* **Problem details**
Please copy the listing again, starting at the line that contains "Where should I" and ending after the last line of the listing, with the requests included and every answer coordinate raised by 93. Omit the pictures.

* **Entries taken from a collection**
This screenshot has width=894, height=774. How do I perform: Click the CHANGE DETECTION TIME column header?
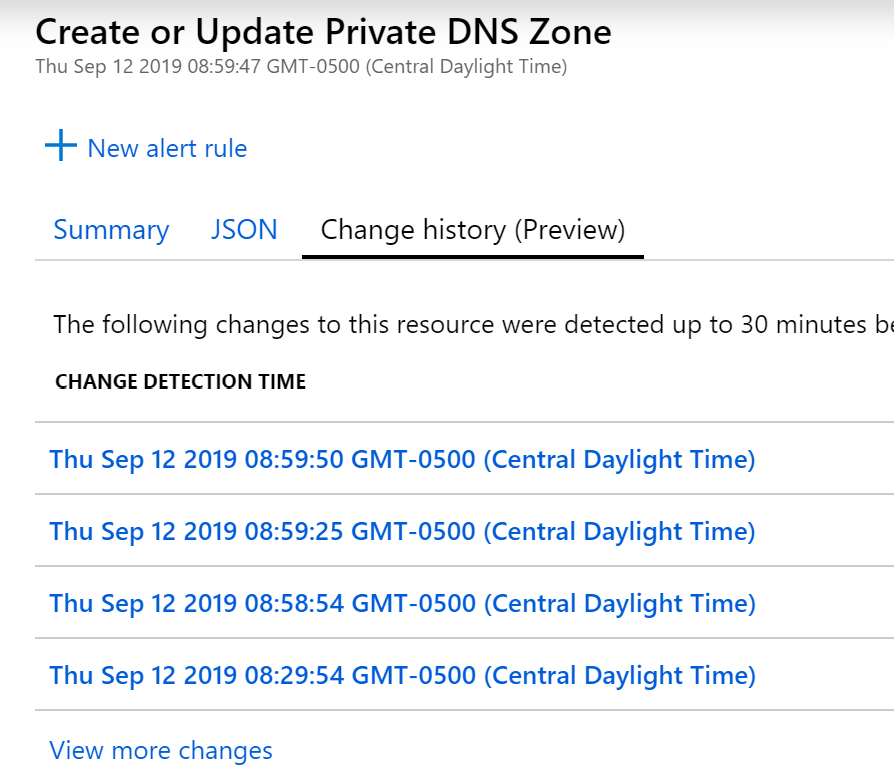click(x=180, y=382)
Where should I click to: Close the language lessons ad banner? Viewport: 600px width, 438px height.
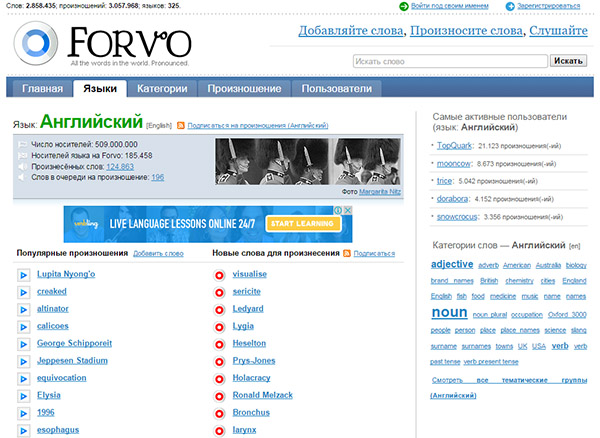(348, 212)
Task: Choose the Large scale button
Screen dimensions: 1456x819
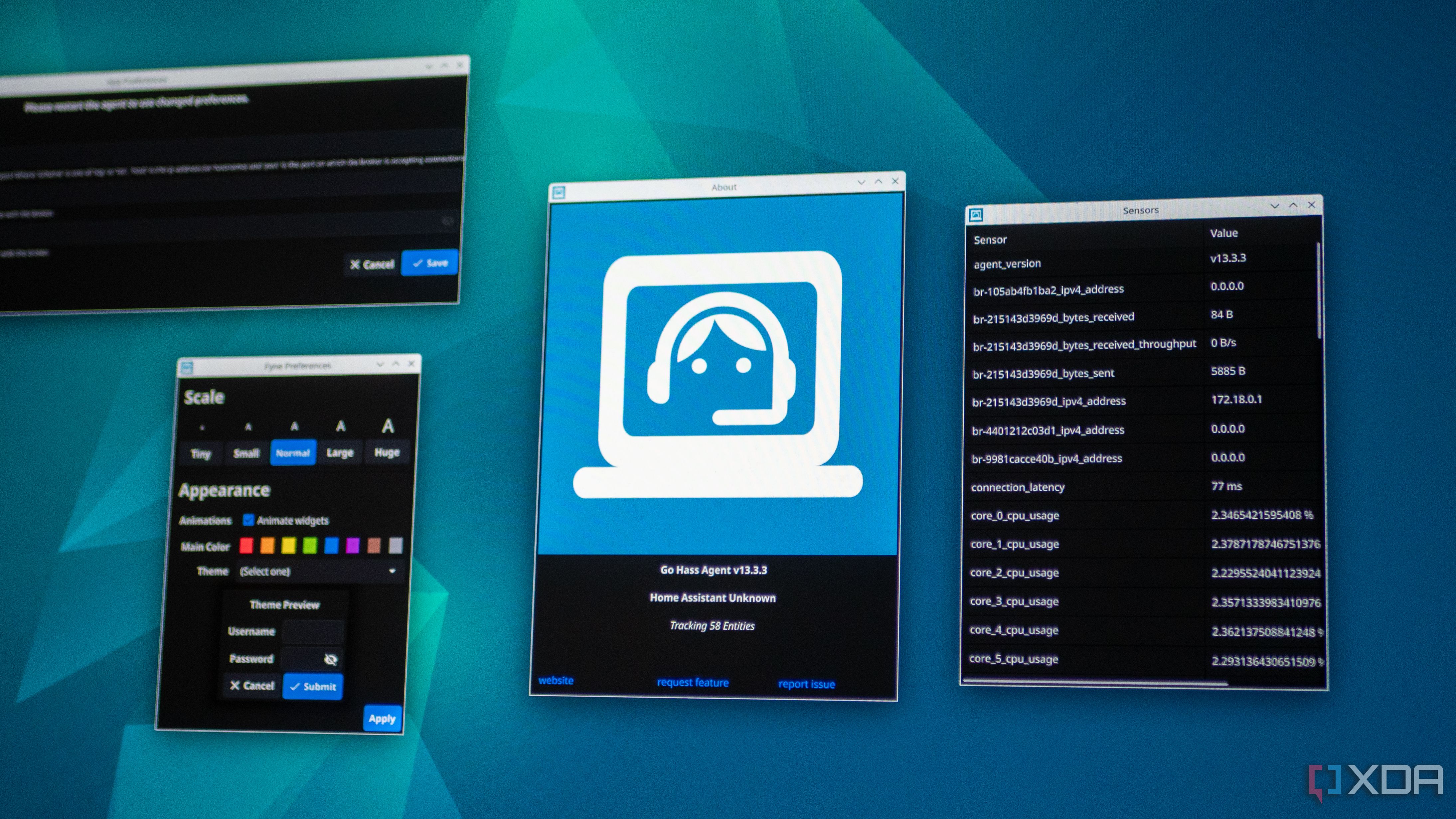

* **Solution**
Where should I click to: Close the language lessons ad banner? Viewport: 600px width, 438px height.
(441, 305)
Task: Choose the Large scale button
Screen dimensions: 1456x819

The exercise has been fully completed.